▶ [Material for this exercise]:

*-*-*

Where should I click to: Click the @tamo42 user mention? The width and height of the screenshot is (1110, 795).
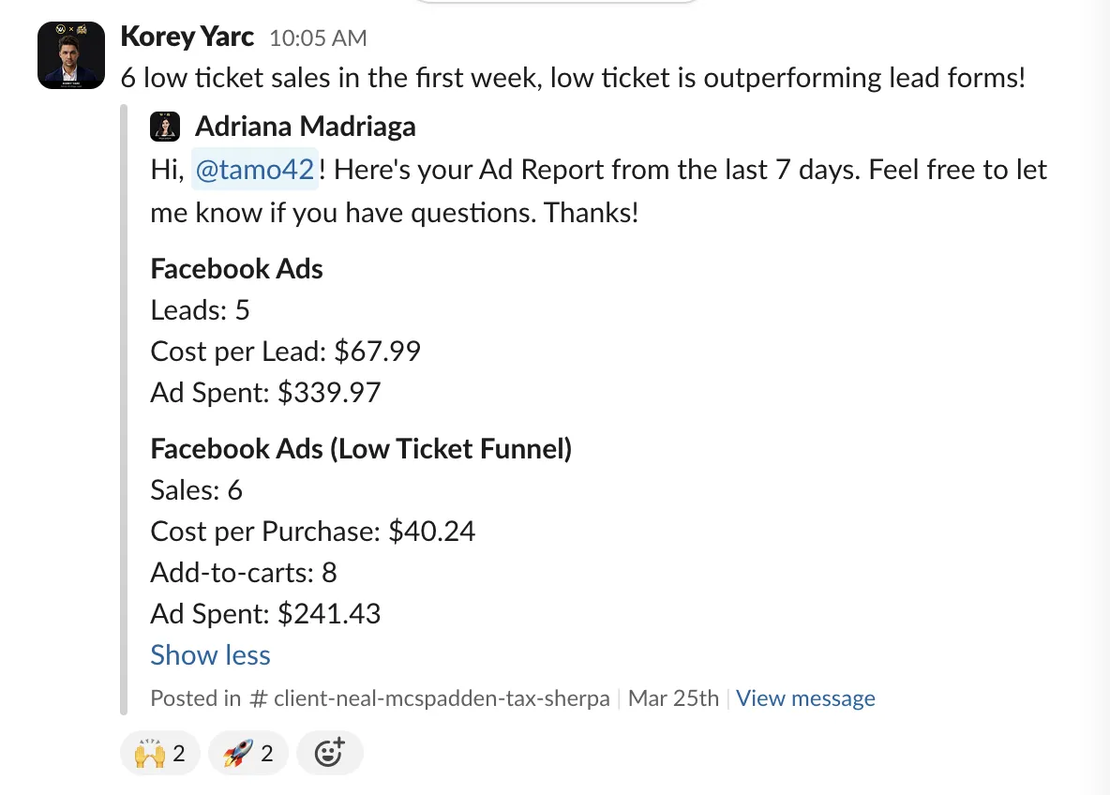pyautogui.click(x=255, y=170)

*-*-*

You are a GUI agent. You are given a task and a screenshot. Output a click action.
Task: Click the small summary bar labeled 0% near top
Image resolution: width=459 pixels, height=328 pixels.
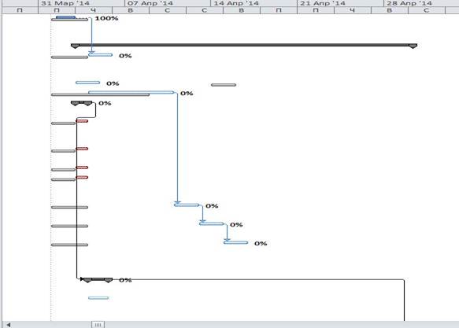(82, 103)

*-*-*

▶ [Given task]:
Format the stretch from the line containing "Where should I" through the line containing "pyautogui.click(x=255, y=170)" as a Markdown table with columns Row and Line, skipping blank lines. Leave the pictures out.

▶ [Result for this task]:
| Row | Line |
|---|---|
| 1 | Where should I click to: Click the @tamo42 user mention? The width and height of the screenshot is (1110, 795). |
| 2 | pyautogui.click(x=255, y=170) |